Last week I lost someone very close to me, a family member dear to my heart.
But the point of this blog post isn't about grief or the support network people have around them that they rely on in times of need - sometimes finding solace in surprising places. The point isn't about the kinds words that make you feel better.
The point of this post is the opposite of condolences, in fact the opposite of sensitivity completely. The point of this post is insensitivity and the heartbreaking places it comes from.
In life we meet all sorts of people. White, black, Asian, Mexican, deaf, illiterate, special needs, tall, short, man, woman, robot.

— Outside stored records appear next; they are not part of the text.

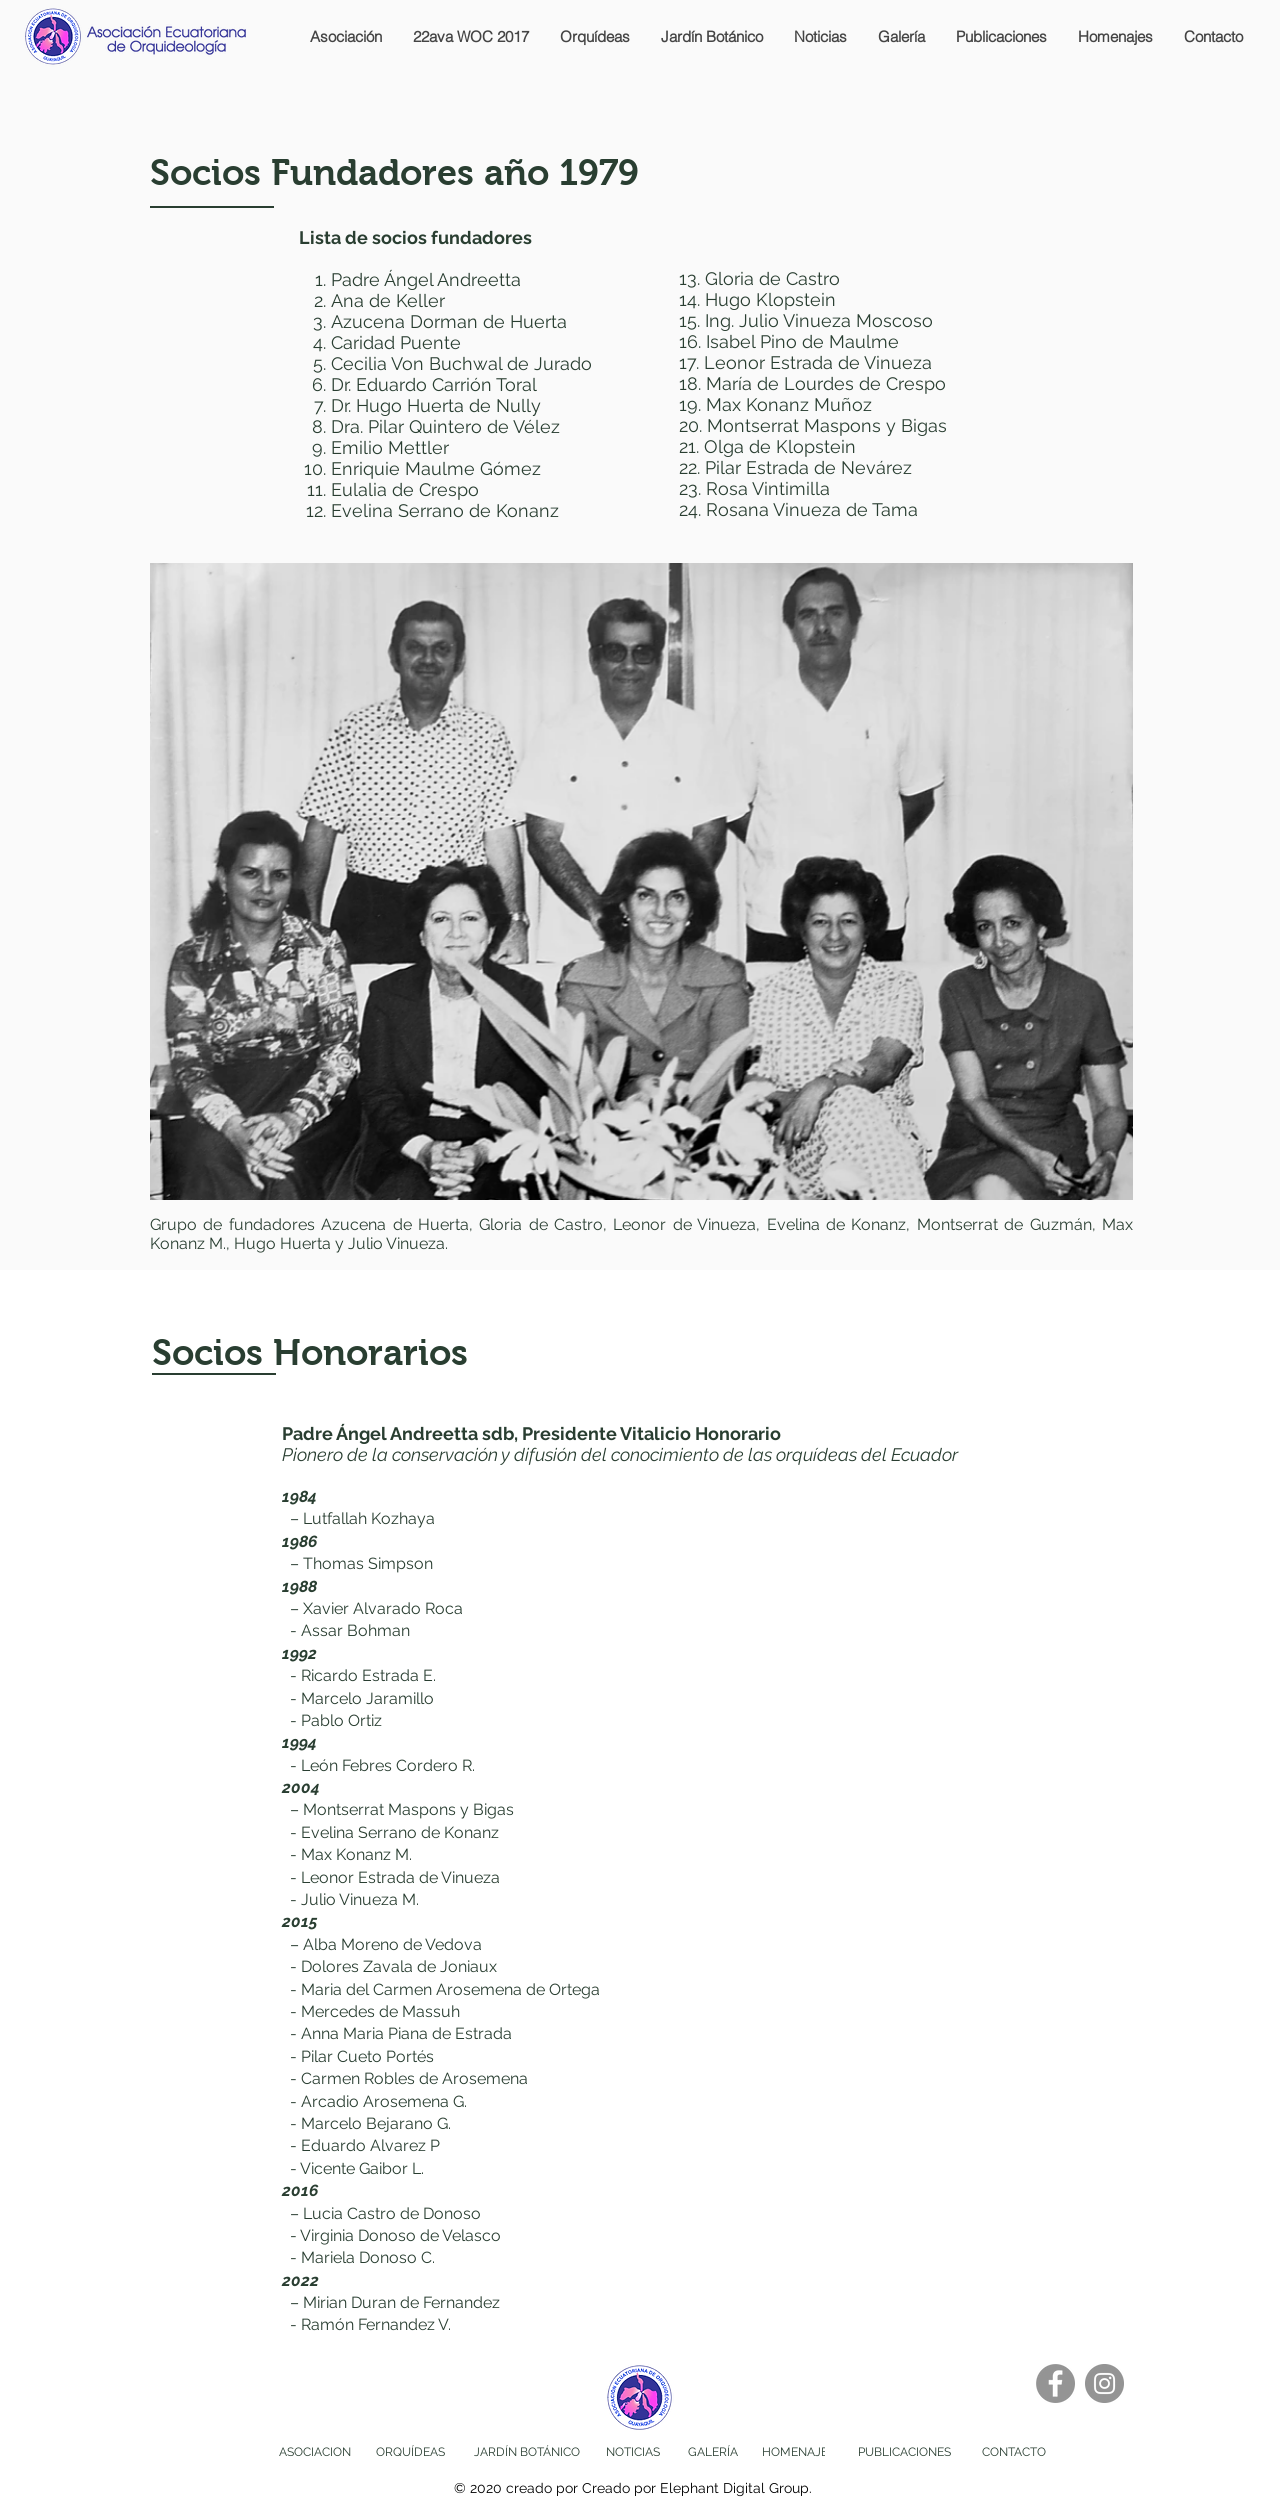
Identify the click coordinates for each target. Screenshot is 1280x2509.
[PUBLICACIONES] (904, 2452)
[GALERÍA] (712, 2452)
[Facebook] (1055, 2383)
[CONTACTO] (1014, 2452)
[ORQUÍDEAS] (410, 2452)
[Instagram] (1104, 2383)
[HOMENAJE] (794, 2452)
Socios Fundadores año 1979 (394, 173)
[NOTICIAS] (633, 2452)
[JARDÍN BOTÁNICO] (527, 2452)
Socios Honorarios (310, 1353)
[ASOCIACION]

We meet all sorts of people and, well, depending on your upbringing I suppose, you're taught how to talk to different people and the reactions, or lack thereof more to the point, you're supposed to have when you meet them. There are so many politically correct terms for absolutely everyone these days. Janitors are 'custodians' or 'caretakers'. Blind people are 'visually challenged', deaf are 'hearing impaired'. We can't even say fireman any more, it has be gender neutral , so now called 'fire fighters'.
I'm not trying to say we shouldn't be correct. My point is this - we are so careful these days of what we say to people in case we offend them. And the most shocking of all - to complete strangers. We watch our tongue more with people we've never shared more than a single conversation with in our entire lives than the people who have actually been around for large portions of our existence.
When did it become okay to be polite and careful with strangers...and not with the people we call family?
As I mentioned at the start of this post, I lost someone last week. Today I received a text message from the matriarch of the other side of the family asking a very insensitive question relating to the deceased. No support. No condolence. no offer to help. Just an insensitive question.
So, I'll ask again. When did it become okay to become considerate with strangers, and not with family?